Intentionally setting myself to fail achieves two things. First, it saves time because it will otherwise take multiple tries to find a good ratio for every color, which would have drastically added to the research hours with more than fifty colors at hand. Second, failed and bad quality colors are more useful for me as a researcher (although the practitioner inside me often screams in dismay during this process), as they show a wider spectrum of material properties and effects that the historical master works in museums and libraries do not. The paint-making process is rather straightforward. For each color, I mixed 1 portion of pigment and about 1.5 portion of gum water, and mulled for fifteen minutes (Fig. 2/Vid. 1). I did the tests with the fresh paints right off the slap and cleaned up the tools before moving onto the next color. This set of motion took, on average, forty-five minutes, and was repeated close to fifty times.

Fig. 2/Vid. 1. Mulling paint in home lab, showing only two minutes of the process (or link to Youtube).

 

Repeating this standardized process many times transformed my understanding of the pigments from abstract text that I read about in books to personal descriptions generated by my own experience. After a while, it became intuitive skills that my body could perform without too much thinking required. I started to pick up patterns and identify the potential issues of working with earth, mineral, metal-based, and lake pigments. Despite the subtle nuances, pigments made of similar materials—such as earth pigments that include ochres and umbers—behave more or less the same. Recognizing my own accumulation of material knowledge through repetition was exciting, but the process was less so. For some, mulling paints is relaxing and therapeutic; for me, it was unfortunately boring.

This boredom in the making process, however, is perhaps a more important feature to consider than excitement. Engaging in historical remaking as a research method is fun, but artistic practices are also hard work and come with a less glamorous side of things. On some days, it was difficult to even drag myself through the mulling motions. Other days, however, the boredom became productive. My muscle memory guided me through mulling paints, so my mind was free to be lost in my thoughts to raise more questions to be further researched. For example, I asked myself how apprentices dealt with boredom related to similar repetitive tasks in early modern workshops.

Moreover, I wondered how many artistic or technical innovations were results of people being bored with their old or current approaches of doing. Recalling my experience from art school, oftentimes when people master a technique, they do not simply repeate the same thing because it becomes taxing and boring. Instead, many people would explore a new material or technique. Finding new and different ways of making not only livens the process, but also offers a possibility to take one’s artistic creation to the next level. Boredom is, in this sense, a prime motivator for innovation in artistic practices.

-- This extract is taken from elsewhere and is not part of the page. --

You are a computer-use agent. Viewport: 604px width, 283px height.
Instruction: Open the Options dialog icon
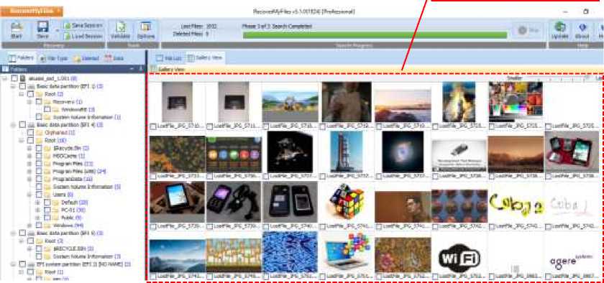(145, 30)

Returning to mulling the yellow ochre between my glass muller and stone slab for the reference set, this collection will never be complete if I want to be exhaustive, as I cannot test every pigment that there is in the world. Nonetheless, after hours and hours of mulling paints, I am close to the finishing line of compiling the materials references that are essential for this project. With two binder-full of color study sheets, I am curious to revisit some early modern flower books, hopefully in the near future, and find out what more I will notice with my newly accumulated and growing material knowledge of early modern watercolor.

 


[1] The University of Delaware produced a brief and useful video to introduce this process, visit https://www.youtube.com/watch?v=Yu70lO1oqXw.

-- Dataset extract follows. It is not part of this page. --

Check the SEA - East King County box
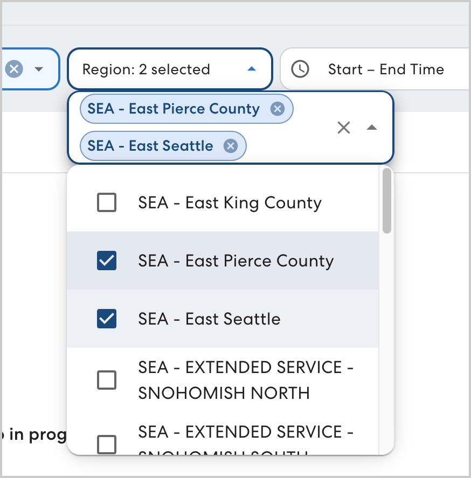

[2] For more information on historical water-based medium, see Marjorie B. Cohn, Wash and Gouache: A Study of the Development of the Materials of Watercolor (Cambridge, MA: The Center for Conservation and Technical Studies, Fogg Art Museum and The Foundation of the American Institute for Conservation, 1977).

[3] Thomas Jenner, A Book of Drawing, Limning, Washing or Colouring of Maps and Prints (London: M. Simmons, 1652).

[4] All of my readily-made pigments come from either Kremer Pigmente or Verfmolen De Kat.